The discovery of Mohan-jo-daro has unambiguously proved that our ancestors (the residents of Sindh, by whatever name they were called at the times) were highly developed people in various fields, as compared to their contemporaries. Very high proportion of burnt bricks used in their dwellings is one feature, which elevates the Indus people from those of the Uruk and subsequent early dynastic period in Mesopotamia. Another aspect of urban life, in which the Indus people were more advanced than any contemporary and many successive civilizations, was their town planning. Thus Mohan-jo-daro exhibits a rectangular pattern of main streets and minor lanes, the prototype of transatlantic cities. One of its unique features as compared to other ancient towns of the world was the well-developed public drainage system, installed not only in the great city, but also in places hardly big enough to be classified as towns. The object was efficient disposal of not only storm water, but household effluent too, as practically every house in Mohan-jo-daro had its individual bathroom, connected with the covered public drain in the street outside.

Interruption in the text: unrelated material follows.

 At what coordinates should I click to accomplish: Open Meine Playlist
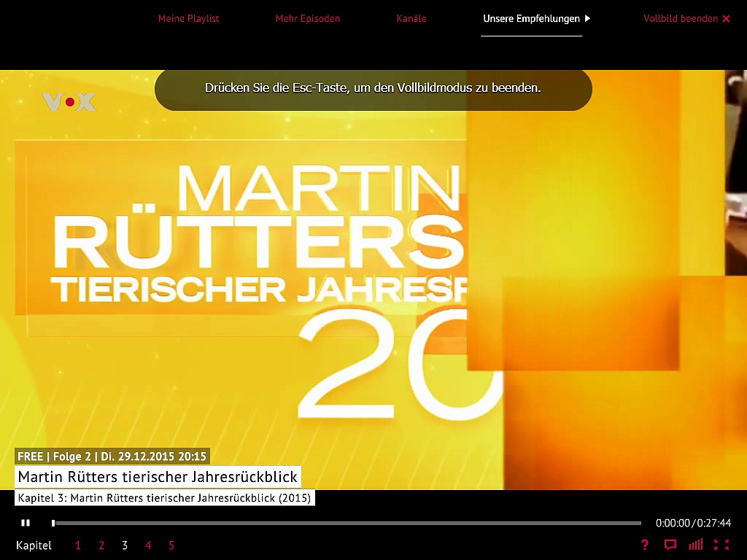[x=188, y=18]
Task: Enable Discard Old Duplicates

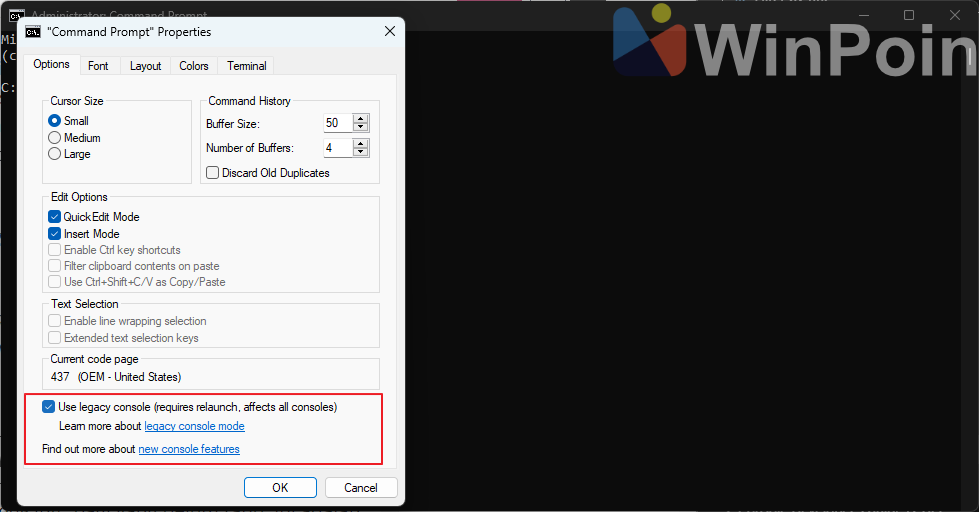Action: pyautogui.click(x=212, y=173)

The religion of Mohan-jo-daro people was undoubtedly Hinduism. The seal amulets, which are such an important feature of the Indus culture, apparently show tree worship, including that of the pipal tree. Other objects of worship were sacred animals, composite animals, sometimes with human faces, which may indicate the coalescence of initially separate animal cults, and on the other hand their progress towards anthropomorphism. Three seals depict a deity, clearly identifiable as lord Shiva, in his aspect of Pashupati (Lord of Beasts) and in His two instances, the figure has three faces. Here is a direct link with later Hinduism, and the prevalence of humped bull (Nandi), sculptured in the round or incised on the seals, reminds us of Shiva’s association with the animal and his personification of the reproductive powers of nature. Another such link is found in the wide spread veneration, among the people of Mohan-jo-daro, of the phallic symbols, identical with the common ‘linga’, virtually ubiquitous in India. The great open bath on the citadel mound, probably reserved for particular ceremony or for a privileged class, also point out towards importance attached to bathing, as is prevalent among Hindus, since time immemorial. Dwelling at length, Dr. Lambrick, in his book ‘History of Sindh’, deduces that the religious openness and tolerance was also prevalent, even in the days of Mohan-jo-daro, which only can prove the present day psyche and religious beliefs of Hindus and Muslims in modern Sindh. Dr. Lambrick continues with the assertion and says, “There seems to be something in the air of Sindh, which blurs the frontiers of ordinarily opposed creeds. In modern times, sufi mysticism was a bond between many Sindhi Muslims and Hindus, stranger still, while the Darya Panthis adored the river Indus, personified as ‘Uderolal’, the genius of the stream was revered by Muslims, under the name ‘Khwaja Khizr’; other shrines were likewise frequented in common and claimed, in friendly rivalry for a particular deity or a particular Pir”.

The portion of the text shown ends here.